Il blocco dell’attività del governo federale americano è una situazione che preoccupa seriamente. Una analisi aziendalista paragonerebbe ciò che sta accadendo al caso in cui una azienda privata non può pagare dipendenti e fornitori, oltre a non potersi finanziare, perché il consiglio di amministrazione non si accorda sulla strategia da perseguire. Tra il 1976 e il 1996 ci sono state diciassette periodi di blocco con una durata media di circa una settimana. Le stime indicano in circa lo 0,1% l’impatto negativo sul prodotto interno lordo per ogni settima di fermo.

L’entità dell’incremento dell’incertezza causata da questa singolare condizione di surplace è misurata da un sito che si dedica a questo tipo di valutazioni (www.policyuncertainty.com). Inoltre, la sospensione dal lavoro di diverse categorie di impiegati governativi causa la mancanza di alcuni flussi di informazioni (dati statistici) ampiamente utilizzate sia dalle amministrazioni pubbliche che private nelle scelte di politica micro e macroeconomica oltre che dagli investitori internazionali per le decisioni relative alla composizione dei portafogli. Ad esempio, la mancata comunicazione del dato sulla disoccupazione americana ha obbligato gli asset manager ad agire basandosi sulla semplice valutazione soggettiva dovendo rinunciare ad alcuni rilevanti elementi oggettivi.

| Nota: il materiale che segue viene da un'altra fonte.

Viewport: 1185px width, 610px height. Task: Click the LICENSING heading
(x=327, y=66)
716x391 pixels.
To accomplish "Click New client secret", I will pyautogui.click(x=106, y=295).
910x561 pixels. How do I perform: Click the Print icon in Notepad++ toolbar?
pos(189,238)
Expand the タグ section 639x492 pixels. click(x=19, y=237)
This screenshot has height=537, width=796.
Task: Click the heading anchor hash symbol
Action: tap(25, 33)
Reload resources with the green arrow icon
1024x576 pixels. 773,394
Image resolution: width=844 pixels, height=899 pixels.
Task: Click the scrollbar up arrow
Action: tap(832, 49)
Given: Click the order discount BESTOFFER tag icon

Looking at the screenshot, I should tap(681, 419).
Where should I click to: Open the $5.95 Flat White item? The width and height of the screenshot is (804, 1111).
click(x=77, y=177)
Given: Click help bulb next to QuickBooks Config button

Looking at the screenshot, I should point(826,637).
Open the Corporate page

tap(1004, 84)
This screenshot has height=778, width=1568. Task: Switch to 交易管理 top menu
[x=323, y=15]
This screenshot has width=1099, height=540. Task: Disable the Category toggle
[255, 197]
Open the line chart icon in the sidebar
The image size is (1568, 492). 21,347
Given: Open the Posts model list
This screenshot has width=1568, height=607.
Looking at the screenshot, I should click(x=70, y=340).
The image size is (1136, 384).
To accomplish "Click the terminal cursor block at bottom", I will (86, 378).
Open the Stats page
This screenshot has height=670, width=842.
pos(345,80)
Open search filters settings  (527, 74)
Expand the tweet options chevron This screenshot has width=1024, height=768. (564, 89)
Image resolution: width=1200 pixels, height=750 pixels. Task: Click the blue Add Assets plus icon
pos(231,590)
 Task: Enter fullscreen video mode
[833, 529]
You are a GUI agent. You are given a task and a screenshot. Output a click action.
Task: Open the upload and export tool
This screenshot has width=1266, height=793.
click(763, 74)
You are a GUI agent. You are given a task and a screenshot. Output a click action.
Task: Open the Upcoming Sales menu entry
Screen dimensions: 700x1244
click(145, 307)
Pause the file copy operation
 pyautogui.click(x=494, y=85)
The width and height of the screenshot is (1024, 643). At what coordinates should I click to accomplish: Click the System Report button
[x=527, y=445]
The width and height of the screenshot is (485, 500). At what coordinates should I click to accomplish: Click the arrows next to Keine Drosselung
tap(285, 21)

Per certi versi, forse è meglio così. Ad esempio, un importante e citato investitore ha annunciato di preferire l’acquisto dei titoli governativi americani a breve termine rispetto alle scadenze più lunghe e rischiose. Se fosse uscito il dato sulla disoccupazione, positivo o negativo, forse avrebbe deciso in maniera diversa. Si entra in un mondo virtuale in cui si devono prendere decisioni anche in assenza di alcune significative informazioni. Peraltro l’abbondanza di dati e notizie permette di trovare strumenti alternativi che possono fornire alcune indicazioni.

Prendiamo la quotazione dell’oro. Nella fase precedente di discussione sull’innalzamento del tetto del debito, ovvero nel settembre di due anni fa, le quotazioni dell’oro passarono da 1.500 dollari l’oncia a 1.750 in poche settimane. Viceversa, nella situazione attuale il prezzo si è impennato fino a 1.400 dollari dai 1.250 dell’inizio della fase di crisi, ma ad oggi è praticamente ritornato al punto di partenza. Se il prezzo dell’oro può essere un indicatore del timore che le cose negli Stati Uniti vadano nel verso sbagliato, oggi sta dicendo che questa eventualità è considerata meno probabile della volta precedente. Il confronto con gli episodi più lontani nel tempo non è altrettanto significativo in quanto il livello del debito allora era decisamente meno impegnativo.